Source document:
- Opening Delimiter -
2013 Colorado Golf Hall of Fame Inductee
James W. "Jimmy" Vickers, a golfer for all courses, every season and any reason, has chased golf balls from his native Kansas to Colorado to Oklahoma, California, New York and the United Kingdom Come with such eclat that he's bouncing back to the Rockies tonight right into the Colorado Golf Hall of Fame.
Jim's Colorado ties are immense and tight. Born in Wichita, KS, 83 winters ago, he spent summers in Colorado Springs, mostly on Broadmoor courses where he jump-started a sparkling golf career. His first of countless tournament victories was the 1949 Colorado Amateur Championship while he was kicking off a college career at Regis University. He repeated as Colorado Am champ in 1950, then lost in the semifinals of 1951 trying for a three-peat that would have retired the trophy.
His Colorado Amateur triumphs, victory in the 1950 Western Amateur in Dallas where he whipped highly-touted Frank Stranahan in the finals and medalist honors in the Kansas Amateur dotted the eyes of Oklahoma University, which lured him from Regis. Jim captained the 1952 Oklahoma team and won the NCAA Championship, defeating Eddie Merrins in the finals at Purdue University. In 1953 Jim defeated Gene Littler in the semifinals of the prestigious Trans-Mississippi at Kansas CC before losing the final to Joe Conrad.
Business ventures, many with Hall of Fame brother and Castle Pines Golf Club founder Jack Vickers, and raising five great children with wife JoDee may have short-circuited any thoughts of a pro golf career for Jim, but never did it diminish his prowess or thirst for the game.
Jim's vision in golf is astronomical. He's long held Colorado memberships at the Broadmoor, Cherry Hills, Lakewood and Castle Pines, at the latter club stirring his creative juices deviously to concoct the Modified Stableford scoring system that made The International Tournament a breath of fresh air for the PGA Tour for 21 years.
- Closing Delimiter -
Assignment 1:
In the Hall of Fame inductee profile, rewrite everything from "Jim's vision in" down to "for 21 years.", changing "Modified Stableford" to "Modified Points".
Assignment 2:
According to the Hall of Fame inductee profile, where did Jim Vickers beat Eddie Merrins to win the NCAA Championship?
Assignment 3:
Decide whether each statement agrees with the Hall of Fame inductee profile, answering yes or no and quoting the words that settle it.
(a) Jim Vickers was born in Wichita, Kansas.
(b) He won the Colorado Amateur Championship three years in a row.
(c) He was captain of the 1952 Oklahoma team.

Dataset excerpt:
- Opening Delimiter -
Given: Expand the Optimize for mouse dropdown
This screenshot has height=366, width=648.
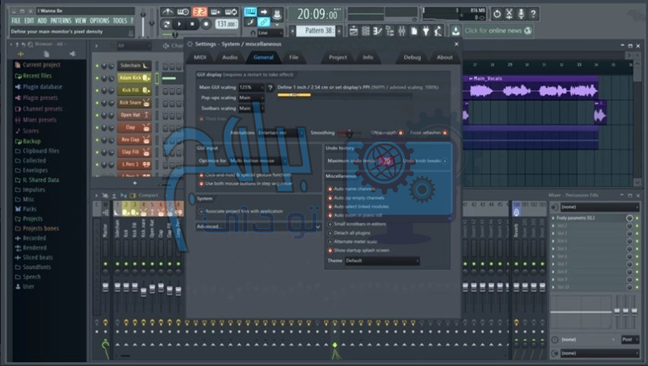Looking at the screenshot, I should [x=259, y=160].
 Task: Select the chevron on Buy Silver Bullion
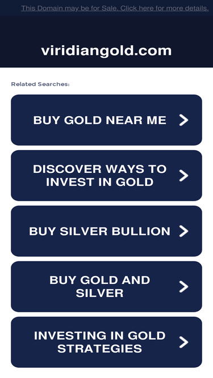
- Closing Delimiter -
Final answer 1:
Jim's vision in golf is astronomical. He's long held Colorado memberships at the Broadmoor, Cherry Hills, Lakewood and Castle Pines, at the latter club stirring his creative juices deviously to concoct the Modified Points scoring system that made The International Tournament a breath of fresh air for the PGA Tour for 21 years.

Final answer 2:
In the finals at Purdue University.

Final answer 3:
(a) Yes: "Born in Wichita, KS, 83 winters ago"
(b) No: "then lost in the semifinals of 1951 trying for a three-peat that would have retired the trophy"
(c) Yes: "Jim captained the 1952 Oklahoma team"